Does today's mainstream rock radio have a gender problem? Momsen, 20, doesn't think she gets treated differently than her male counterparts. "I mean, I get my own bathroom once in a while," she jokes.

But Momsen concedes she models herself after male rock icons. "I grew up wanting to be Robert Plant, Chris Cornell and John Lennon," she says. "All my influences have always been men."

It's not surprising: Rock has been dominated by men for Momsen's entire lifetime. Last April, singer Lzzy Hale topped Mainstream Rock Songs when her band Halestorm's "Freak Like Me" went to No. 1 for two weeks. Before that, one has to go back to 1990, when Alannah Myles' "Black Velvet" ruled for two weeks.

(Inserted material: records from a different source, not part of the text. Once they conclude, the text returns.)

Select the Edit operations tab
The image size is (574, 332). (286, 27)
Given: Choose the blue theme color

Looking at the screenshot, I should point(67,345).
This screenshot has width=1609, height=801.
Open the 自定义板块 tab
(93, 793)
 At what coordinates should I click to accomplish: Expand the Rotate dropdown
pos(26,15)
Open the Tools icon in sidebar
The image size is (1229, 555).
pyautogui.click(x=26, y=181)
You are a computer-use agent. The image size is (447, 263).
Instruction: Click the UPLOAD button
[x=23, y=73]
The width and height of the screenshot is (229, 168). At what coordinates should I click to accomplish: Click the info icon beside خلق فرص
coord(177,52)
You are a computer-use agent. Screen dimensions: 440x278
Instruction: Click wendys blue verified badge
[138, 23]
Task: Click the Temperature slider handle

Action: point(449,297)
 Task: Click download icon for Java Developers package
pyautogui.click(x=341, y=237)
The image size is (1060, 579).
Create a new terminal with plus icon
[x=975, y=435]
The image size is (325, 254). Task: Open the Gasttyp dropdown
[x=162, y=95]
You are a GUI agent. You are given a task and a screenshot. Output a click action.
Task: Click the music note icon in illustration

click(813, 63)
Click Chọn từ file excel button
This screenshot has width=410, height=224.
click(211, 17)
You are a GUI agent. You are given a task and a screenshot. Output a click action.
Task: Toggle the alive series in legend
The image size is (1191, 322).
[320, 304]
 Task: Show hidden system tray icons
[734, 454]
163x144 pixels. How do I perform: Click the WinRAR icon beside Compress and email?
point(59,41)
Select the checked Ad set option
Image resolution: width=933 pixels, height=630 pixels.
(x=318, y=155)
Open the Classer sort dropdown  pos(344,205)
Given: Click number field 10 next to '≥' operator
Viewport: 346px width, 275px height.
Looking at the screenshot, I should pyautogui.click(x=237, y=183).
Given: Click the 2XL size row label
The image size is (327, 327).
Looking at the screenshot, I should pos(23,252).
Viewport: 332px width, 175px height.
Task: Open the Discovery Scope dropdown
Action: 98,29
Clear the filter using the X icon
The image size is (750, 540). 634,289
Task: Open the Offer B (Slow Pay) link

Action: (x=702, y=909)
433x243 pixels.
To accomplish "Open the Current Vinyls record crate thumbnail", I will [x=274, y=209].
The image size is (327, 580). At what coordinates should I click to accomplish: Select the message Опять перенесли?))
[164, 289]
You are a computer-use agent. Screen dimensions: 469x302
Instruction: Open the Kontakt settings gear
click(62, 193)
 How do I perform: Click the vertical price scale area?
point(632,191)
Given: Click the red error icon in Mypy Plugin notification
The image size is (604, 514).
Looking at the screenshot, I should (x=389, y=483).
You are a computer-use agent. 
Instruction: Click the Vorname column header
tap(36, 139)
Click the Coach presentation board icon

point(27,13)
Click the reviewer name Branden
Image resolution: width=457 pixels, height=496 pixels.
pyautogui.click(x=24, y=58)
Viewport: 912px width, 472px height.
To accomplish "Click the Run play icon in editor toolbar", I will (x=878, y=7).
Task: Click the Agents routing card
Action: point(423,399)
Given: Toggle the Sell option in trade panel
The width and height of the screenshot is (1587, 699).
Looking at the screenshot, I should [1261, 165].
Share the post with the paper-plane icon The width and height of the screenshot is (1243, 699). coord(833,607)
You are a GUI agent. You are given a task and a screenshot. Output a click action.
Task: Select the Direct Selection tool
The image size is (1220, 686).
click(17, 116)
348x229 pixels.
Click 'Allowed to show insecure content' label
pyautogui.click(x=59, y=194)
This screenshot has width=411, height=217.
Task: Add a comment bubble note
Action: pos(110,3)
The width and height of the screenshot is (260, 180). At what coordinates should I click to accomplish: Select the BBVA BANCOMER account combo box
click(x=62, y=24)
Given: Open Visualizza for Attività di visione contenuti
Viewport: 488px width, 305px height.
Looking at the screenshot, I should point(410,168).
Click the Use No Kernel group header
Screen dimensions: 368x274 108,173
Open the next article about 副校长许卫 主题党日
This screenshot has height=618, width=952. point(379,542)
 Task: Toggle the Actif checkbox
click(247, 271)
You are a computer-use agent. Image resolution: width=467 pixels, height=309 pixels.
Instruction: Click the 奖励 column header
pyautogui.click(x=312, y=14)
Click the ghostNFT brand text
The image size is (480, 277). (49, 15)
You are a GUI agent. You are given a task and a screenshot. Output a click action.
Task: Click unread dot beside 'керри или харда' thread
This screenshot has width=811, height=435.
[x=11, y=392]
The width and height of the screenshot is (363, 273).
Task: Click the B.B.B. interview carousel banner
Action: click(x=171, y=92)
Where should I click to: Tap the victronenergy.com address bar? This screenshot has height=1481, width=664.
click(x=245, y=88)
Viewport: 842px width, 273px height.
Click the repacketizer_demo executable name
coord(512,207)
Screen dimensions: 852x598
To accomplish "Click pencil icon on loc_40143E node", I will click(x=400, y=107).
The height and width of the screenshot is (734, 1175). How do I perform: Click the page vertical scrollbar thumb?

Momsen's manager, David Sonenberg, is much more scathing than her in his assessment of rock in 2014. "It's a very misogynistic world; people think that girls are posing," he says. "I don't want to be misogynistic myself, but maybe it's easier for girls to craft a pop tune than a credible rock tune."

In the 1980s, the Mainstream Rock Songs chart featured 13 female-fronted No. 1s, by Heart, Stevie Nicks and others. However, since the Alternative Songs chart's debut in 1988, the mainstream rock format has become tougher, rougher and much more male. Grunge led alternative in a gritty direction from the mid-'90s to the mid-'00s, but the format has recently shifted to softer sounds with crossover potential (Mumford & Sons, Lorde) -- leaving mainstream rock to focus on hard-rock acts like Avenged Sevenfold and Volbeat.

Mainstream rock station WTZR Johnson City, Tenn., is the biggest supporter of "Heaven Knows," leading all stations with nearly 500 plays through March 17, according to Nielsen BDS. "The format could use more stuff like this -- it's like Queen's 'We Will Rock You' with Joan Jett vocals," says PD Jay Patrix, adding that he hopes female-fronted acts like In This Moment and Butcher Babies will continue the trend.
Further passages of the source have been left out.